** Source extract **
But make no mistake — Cassidy-Graham might be the very worst of the unspeakably awful ACA repeal plans:

I have spent the bulk of 2017 writing about the different Republican plans to repeal the Affordable Care Act.

Graham-Cassidy, in my view, is the most radical of them all.

While other Republican plans essentially create a poorly funded version of the Affordable Care Act, Graham-Cassidy blows it up. The bill offered by Republican Sens. Lindsey Graham and Bill Cassidy takes money from states that did a good job getting residents covered under Obamacare and gives it to states that did not. It eliminates an expansion of the Medicaid program that covers millions of Americans in favor of block grants. States aren’t required to use the money to get people covered or to help subsidize low- and middle-income earners, as Obamacare does now.

** Problem set **
1) In the passage on the Graham-Cassidy bill, which senators offered the bill?
2) Render this sentence from the passage on the Graham-Cassidy bill in Spanish: "Graham-Cassidy, in my view, is the most radical of them all."
3) Copy the passage on the Graham-Cassidy bill word for word, starting at "Graham-Cassidy, in my" and ending at "Obamacare does now.".

** Data section **

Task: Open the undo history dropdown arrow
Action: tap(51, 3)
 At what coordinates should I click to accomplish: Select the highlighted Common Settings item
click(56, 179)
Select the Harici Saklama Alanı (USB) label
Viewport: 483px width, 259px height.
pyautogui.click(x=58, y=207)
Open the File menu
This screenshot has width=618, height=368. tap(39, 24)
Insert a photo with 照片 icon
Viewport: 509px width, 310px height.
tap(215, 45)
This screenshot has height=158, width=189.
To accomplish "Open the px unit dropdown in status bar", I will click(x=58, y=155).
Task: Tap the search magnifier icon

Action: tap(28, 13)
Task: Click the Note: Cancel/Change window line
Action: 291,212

...

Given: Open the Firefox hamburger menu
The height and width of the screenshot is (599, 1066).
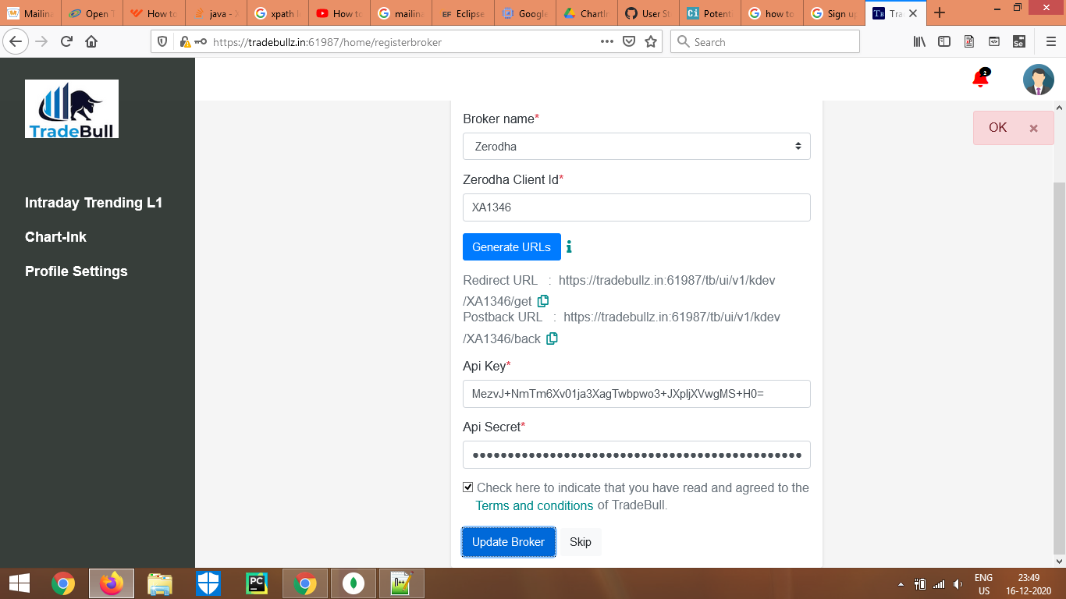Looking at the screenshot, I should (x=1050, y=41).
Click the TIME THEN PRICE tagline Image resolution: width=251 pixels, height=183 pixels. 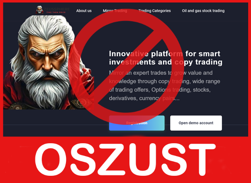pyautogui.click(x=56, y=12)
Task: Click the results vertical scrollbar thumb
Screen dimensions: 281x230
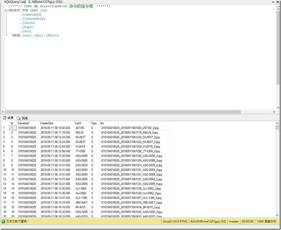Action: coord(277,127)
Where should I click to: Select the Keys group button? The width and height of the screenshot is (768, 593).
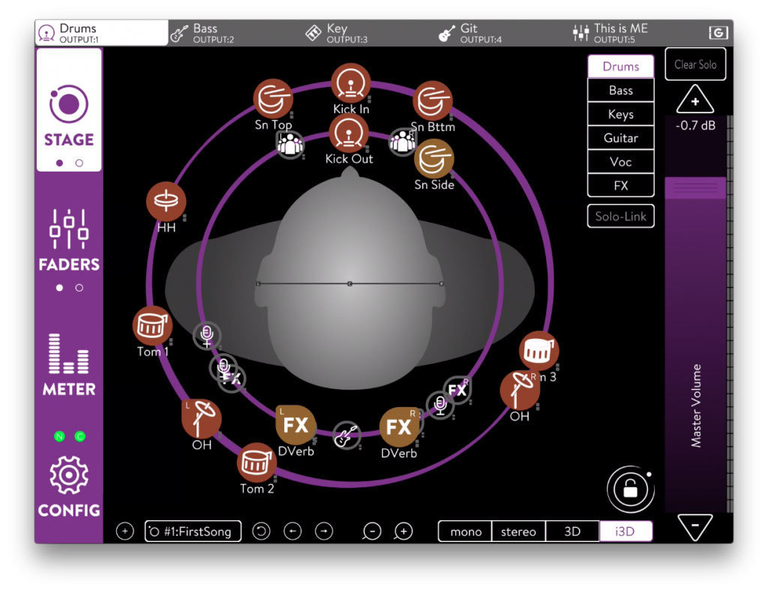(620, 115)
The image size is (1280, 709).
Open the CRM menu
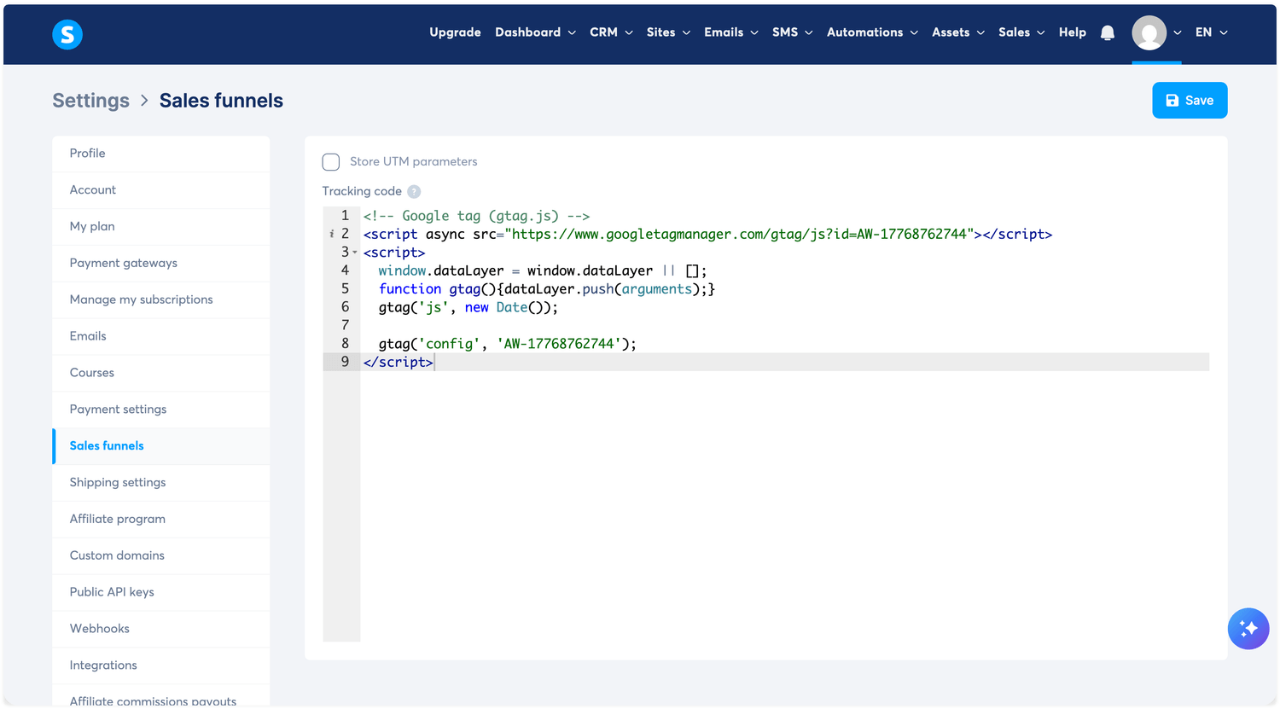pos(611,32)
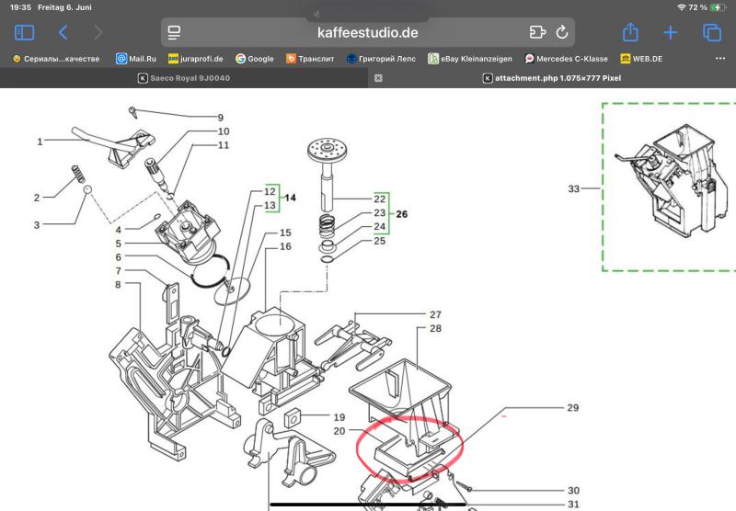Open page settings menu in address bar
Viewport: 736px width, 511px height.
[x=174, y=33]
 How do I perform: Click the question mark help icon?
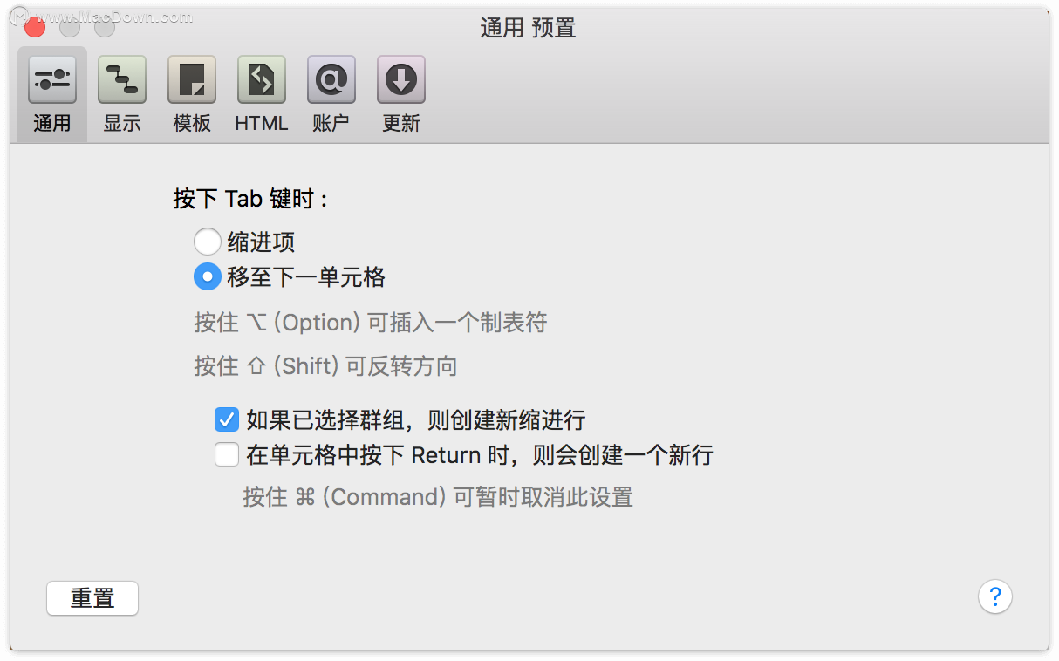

** Expected outputs **
1) Republican Sens. Lindsey Graham and Bill Cassidy.

2) Graham-Cassidy, en mi opinión, es el más radical de todos.

3)
Graham-Cassidy, in my view, is the most radical of them all.

While other Republican plans essentially create a poorly funded version of the Affordable Care Act, Graham-Cassidy blows it up. The bill offered by Republican Sens. Lindsey Graham and Bill Cassidy takes money from states that did a good job getting residents covered under Obamacare and gives it to states that did not. It eliminates an expansion of the Medicaid program that covers millions of Americans in favor of block grants. States aren’t required to use the money to get people covered or to help subsidize low- and middle-income earners, as Obamacare does now.